In my years as an academic and a litigator, I have rarely seen the equal of Alito's bias in favor of the government. To put it bluntly, when it comes to reviewing government abuse, Samuel Alito is an empty robe.


You guys need to start swiftboating Professor Turley.

vnjagvet said...

QX:

Last time I checked, Professor Turley, like me, hasn't been elected Senator and, like me, doesn't have a vote.

I like Professor Turley. I merely disagree with him on this issue.

I do not believe his judgment on a nominee is any better than mine is. BTW, what makes you think he has a corner on judgment on this issue that is better than, for example, Alito's colleagues on the Third Circuit?

Aspasia M. said...

Pogo said:

"Well, Geoduck, while Alito may have been just 14 during the 'Goldwater presidency', I was a pre-teen in the early 70s..."

Hmmm. So Alito would have been 19 in 1969. I wonder if he enlisted? Maybe he met my father in the army!

Pogo said..
"And pray tell, what makes your father "leftist"

Political philosphy and his voting record. Perhaps you believe that "leftists" are defined by musical tate and clothing style?

Coco said...

"BTW, what makes you think he has a corner on judgment on this issue that is better than, for example, Alito's colleagues on the Third Circuit? "

I have no idea whether Prof. Turley's judgment is better than yours, but Alito's 3rd Cir. colleagues can't realistically be expected to be anything other than supportive

vnjagvet said...

Coco:

It is unprecedented for so many bench colleagues of a nominee to testify in his favor.

Bruce Hayden said...

Then again, maybe Judge Alito's 3rd Circuit cohorts want to get rid of him. After all, they have lifetime appointments, and how else do you do it?

Just playing devil's advocate there. I expect that they really do think that he would do a good job.

wv: zipws (IBM's ZipWebServer)

Henry said...

• [GIVEN REQUEST 1] List every name in the comment thread about Judge Alito that is directly followed by "said..." with three dots. Give each name once.
• [GIVEN REQUEST 2] In the comment thread about Judge Alito, what does vnjagvet say is unprecedented?
• [GIVEN REQUEST 3] Extend the comment thread about Judge Alito's nomination past its final line by writing the comment that follows "Henry said...".

• [COLLECTED DATA]
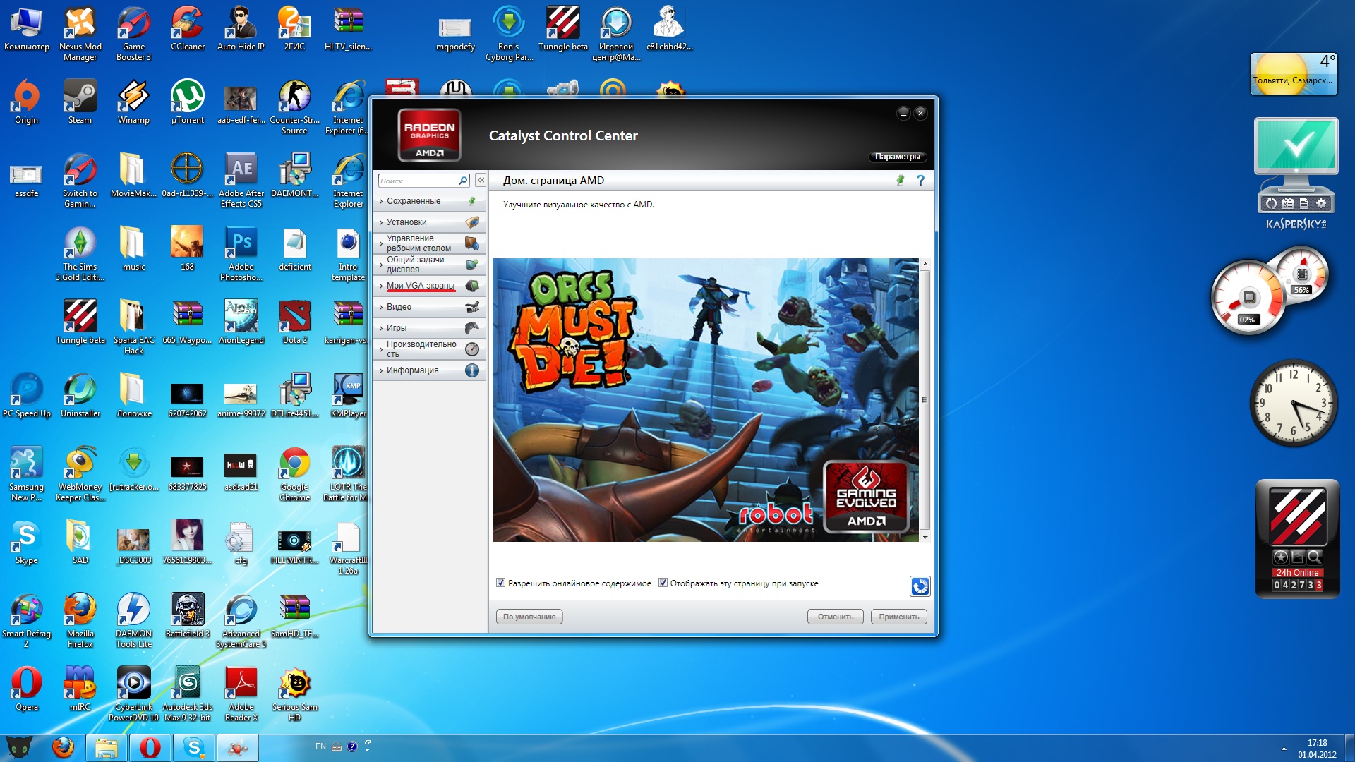The image size is (1355, 762).
Task: Click the По умолчанию button
Action: point(529,617)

• [EXPECTED OUTPUT 1] vnjagvet, Aspasia M., Coco, Bruce Hayden, Henry

• [EXPECTED OUTPUT 2] It is unprecedented for so many bench colleagues of a nominee to testify in his favor.

• [EXPECTED OUTPUT 3]
Alito joined ROTC in 1969/1970, commissioned as a 2nd lieutenant in 1972, and completed his service after graduating from law school in 1975. I'm just paraphrasing the Washington Post.

* * *

It's pretty hard to take Turley's opinion-piece seriously. He cherry-picks a few cases, interprets them in their worst light, conflates Alito's job-related advocacy as Assistant Soliciter General with Alito's personal views, and flings us this dog's breakfast in a gaseous bag of moral certitude.

Thanks anyway.

ChrisO said...

"The pre-confirmation attacks on Roberts now seem dated and pathetic." Wow, so I guess Roberts is an unqualified success. I can't wait until he actually writes a significant opinion. The frickin' clocks will probably stop. I'm not saying there's anything wrong with Roberts so far, but don't you think it's a bit soon to declare him a success?

"Since the Nixon presidency there have only been two Supreme Court justices appointed by a democratic president. Nearly 37-years later Roe is intact, civil rights legislation is largely the same and little has changed for most Americans."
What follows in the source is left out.